SINGAPORE (Reuters) – Singapore police said on Friday they are investigating a complaint from Ryde Technologies, a new entrant in the city state’s competitive ride-hailing business, that alleged fake bookings were made on its app.
Ryde said its drivers had reported nearly 300 fake accounts and 2,000 phantom bookings since mid-May.
“Such manipulations of the app have distressed affected drivers as their means of livelihood have been impacted,” Ryde said in a statement on Thursday.
Singapore police confirmed on Friday that Ryde had filed a complaint and investigations are ongoing.
New entrants have sprung up in Singapore after ride-hailing firm Grab acquired the Southeast Asian business of rival Uber Technologies this year.
Though barriers to entry are relatively low in the ride-hailing sector, analysts say new entrants need to scale up quickly to compete with Grab.
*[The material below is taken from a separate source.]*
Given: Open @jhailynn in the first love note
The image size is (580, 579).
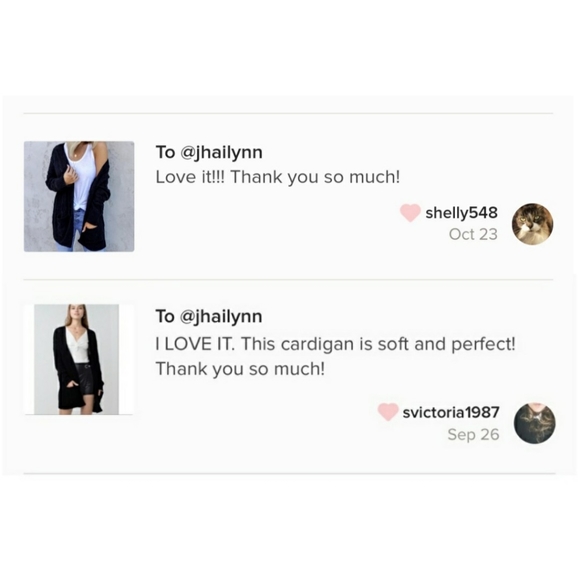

The issue of fake bookings has emerged in other markets.
Uber sued Indian competitor Ola for $7.5 million in 2016, accusing it of creating fake accounts and making false bookings to interfere with its business. Ola has denied any wrongdoing.
Ryde said it had notified the Competition and Consumer Commission of Singapore and the Land Transport Authority about the fake bookings. Both regulators confirmed they are aware of Ryde’s complaint.
“On top of causing drivers to lose money on fuel, these acts severely limit the drivers’ availability to take on more jobs as it sends them driving around in vain when they could have been picking up legitimate riders,” Ryde said.